“Siamo agli albori di una nuova epoca, paragonabile alla rivoluzione neolitica di 10mila anni fa col passaggio da cacciatori-raccoglitori ad agricoltori stanziali. Oggi il passaggio è da cacciatori raccoglitori di risorse ad agricoltori a livello atomico. Stiamo trasformando i paradigmi industriali estrattivi in un’industria di tipo generativo: invece di partire da elementi finiti ed estrarre i componenti che ci servono, con tutte le problematiche in termini di spreco e di consumo energetico che porta con sé questo sistema (coltivare grano per ottenere farina, scavare terreno per estrarre rame o ferro), oggi siamo in grado di costruire atomo per atomo, molecola per molecola”.

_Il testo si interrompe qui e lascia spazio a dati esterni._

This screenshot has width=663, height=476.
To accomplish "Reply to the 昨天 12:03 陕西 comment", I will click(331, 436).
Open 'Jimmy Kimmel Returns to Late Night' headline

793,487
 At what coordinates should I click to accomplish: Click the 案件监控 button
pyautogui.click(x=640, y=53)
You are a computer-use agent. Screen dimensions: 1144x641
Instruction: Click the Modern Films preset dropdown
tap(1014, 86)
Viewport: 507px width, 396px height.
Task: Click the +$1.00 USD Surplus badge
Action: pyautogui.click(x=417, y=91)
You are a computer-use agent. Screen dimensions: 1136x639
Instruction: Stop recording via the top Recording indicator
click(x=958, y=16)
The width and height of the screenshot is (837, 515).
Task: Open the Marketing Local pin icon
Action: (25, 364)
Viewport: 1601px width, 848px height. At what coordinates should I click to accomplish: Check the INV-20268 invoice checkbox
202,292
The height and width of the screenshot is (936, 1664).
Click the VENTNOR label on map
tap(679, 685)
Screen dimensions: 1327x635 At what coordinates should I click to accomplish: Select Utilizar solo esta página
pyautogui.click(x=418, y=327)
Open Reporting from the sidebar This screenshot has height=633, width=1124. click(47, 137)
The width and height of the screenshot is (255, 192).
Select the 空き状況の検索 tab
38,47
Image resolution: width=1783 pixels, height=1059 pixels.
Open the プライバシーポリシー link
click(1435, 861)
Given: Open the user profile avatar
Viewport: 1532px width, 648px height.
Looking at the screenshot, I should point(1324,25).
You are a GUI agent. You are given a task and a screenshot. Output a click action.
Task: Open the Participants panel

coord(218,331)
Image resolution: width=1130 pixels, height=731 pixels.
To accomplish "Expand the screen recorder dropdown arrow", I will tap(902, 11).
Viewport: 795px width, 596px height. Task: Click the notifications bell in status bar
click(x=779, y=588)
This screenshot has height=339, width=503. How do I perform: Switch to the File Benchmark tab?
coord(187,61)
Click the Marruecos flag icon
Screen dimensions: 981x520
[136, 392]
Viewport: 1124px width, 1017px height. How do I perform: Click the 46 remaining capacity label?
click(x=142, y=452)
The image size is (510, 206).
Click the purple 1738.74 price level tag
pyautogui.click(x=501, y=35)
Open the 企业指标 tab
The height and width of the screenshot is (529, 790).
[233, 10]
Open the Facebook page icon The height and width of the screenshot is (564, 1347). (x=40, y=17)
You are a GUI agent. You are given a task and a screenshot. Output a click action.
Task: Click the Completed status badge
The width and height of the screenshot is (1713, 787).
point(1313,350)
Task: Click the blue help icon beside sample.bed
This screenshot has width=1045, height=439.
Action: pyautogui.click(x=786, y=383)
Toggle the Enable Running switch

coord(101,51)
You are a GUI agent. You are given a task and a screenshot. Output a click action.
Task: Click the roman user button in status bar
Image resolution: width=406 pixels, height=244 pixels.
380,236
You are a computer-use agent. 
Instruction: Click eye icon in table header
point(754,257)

Un po’ il concetto della stampa 3D, aggiungere invece di togliere.

“Questo avrà ripercussioni anche di carattere sociale: da un mondo basato sulla scarsità, in cui l’obiettivo è accaparrarsi la fetta di torta più grande, a uno basato sull’abbondanza, in cui lo scopo è rendere più grande la torta”.

Se la visione è conditio sine qua non per il successo di un’impresa, allora Massimo Portincaso e Arsenale Bioyards, la startup di cui è cofondatore e AD, hanno davanti a sé un futuro roseo.